Anyone know if there will be 2010 model year Routans? Are there still lots of 2009 models sitting around? They surely can't rebadge them as 2010 models.


----------



## Whataguy (Sep 5, 2003)

*Re: August 2009 Sales (troop94)*

They may skip a year. Thats sometimes happens in the auto industry. 
For example, there were too many 2008 Misubishi Lancer Evoluition models left in inventory and they were continued to be offered to dealers throughout the 2009 year. Some 2009 model year cars were built and sold, but not in the U.S. market. Mitsubishi made some minor changes to the 2010 models. Also, Porsche skipped the 2007 model year of its Cayenne SUV because they produced too many. Dealers sold 2006 models of the Cayenne until the 2008 model debuted.
If the 2010 Routan production year doesn't materialize, maybe the 2011 Routan will have minor changes.


_Modified by Whataguy at 5:52 PM 9-2-2009_


----------



## GTI-2007 (Mar 27, 2008)

*Re: August 2009 Sales (Whataguy)*

With little to no stock on most lines at port here in Canada, they will not be skipping a year of production. According to my dealer, who is also a longtime friend, the problem lies in the agreement that was made with Daimler at the time back in 2005. Now that Chrysler is no longer apart of the Daimler group, there are certain problems with the new Chrysler company that need to be ironed out. One of the problems is that the Trendline in Canada/ S line in the US, was much more competitive against Chrysler/Dodge equivalents that initially forecast and the VW was actually stealing sales. Let's face it the minivan market isn't what it used to be, so Chrysler was not happy with losing sales.
Apparently there were also problems with the shutdowns of lines in Windsor, where our Routans are built, and it's been slow coming back online. According to my dealer, VW's being built are not a top priority when their own dealerships are for the most part working with empty lots and no stock. I can attest to that as no Chrysler within 100 miles of us had a van in stock to even look at.
That being said it's a 5 year contract to build models in each model year. I have no idea what port stock is like in the US, but here in Canada as of this morning when my van finally arrived, there were 3 Antigua blue Execlines in stock, 4 Highlines without Nav and RES, and only one with Nav and RES, ZERO Comfortlines at port with options, and Trendlines were running low.
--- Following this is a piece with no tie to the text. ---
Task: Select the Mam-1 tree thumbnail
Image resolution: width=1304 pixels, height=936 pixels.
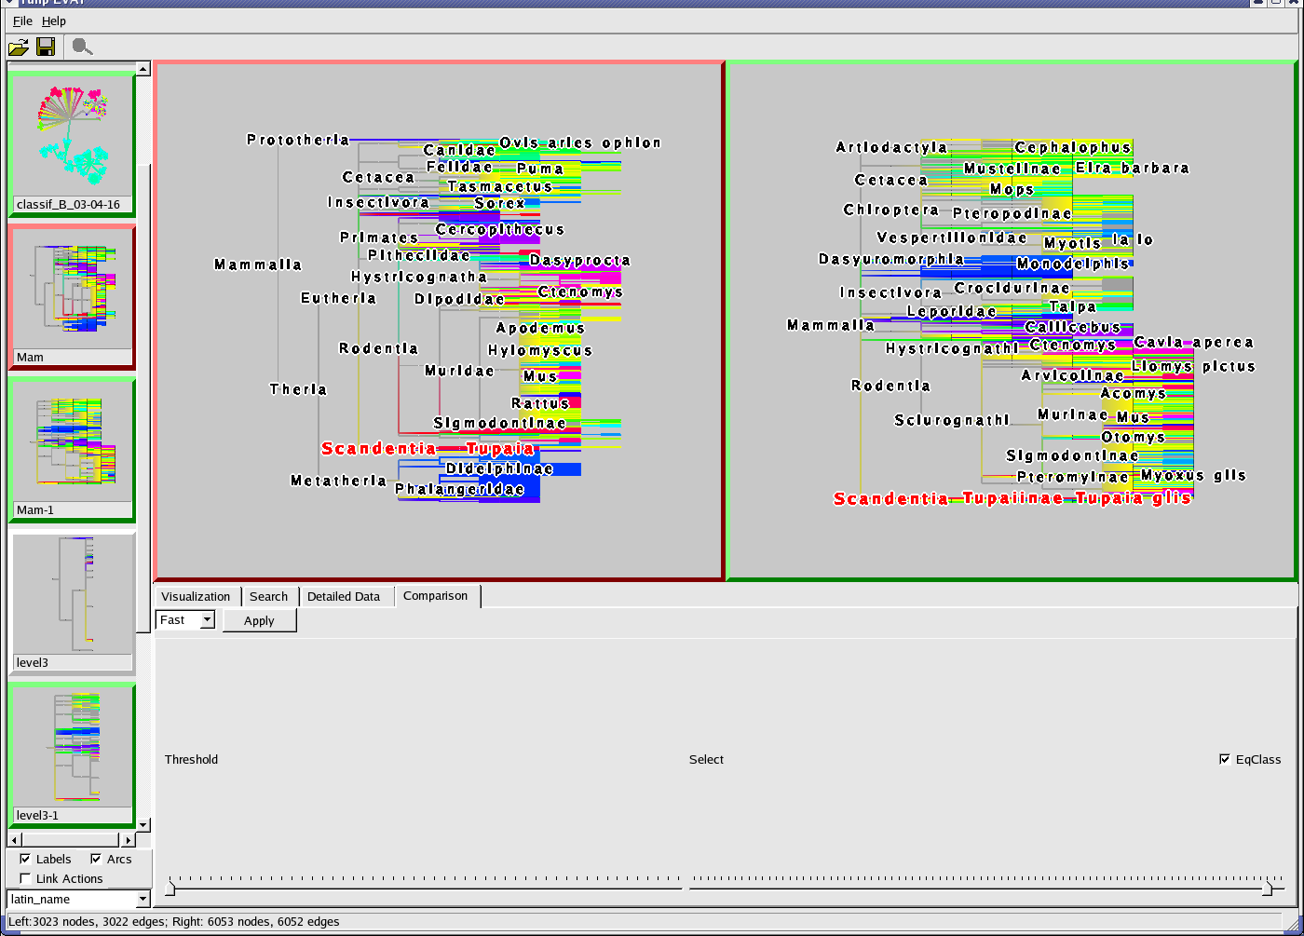Action: click(71, 443)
In other words, without a production run, there will only be Routan's that are currently available on dealership lots available through 2010 without any being built. I can't see them allowing that to happen with a new product, which I'm told first hand, they want to push and develop as part of their product line. The whole reason for the Routan project was to save the 15% of VW customers who went to another brand as their families grew, because nothing in the current lineup suited their needs. Worked for me... even though it's a redesigned and rebadged Chrysler, we stayed in family when we outgrew the Touareg!
Cheers,
Michael


----------



## Whataguy (Sep 5, 2003)

*Re: August 2009 Sales (GTI-2007)*

Some really interesting thoughts that make a lot of sense; close to horse's mouth too it sounds like.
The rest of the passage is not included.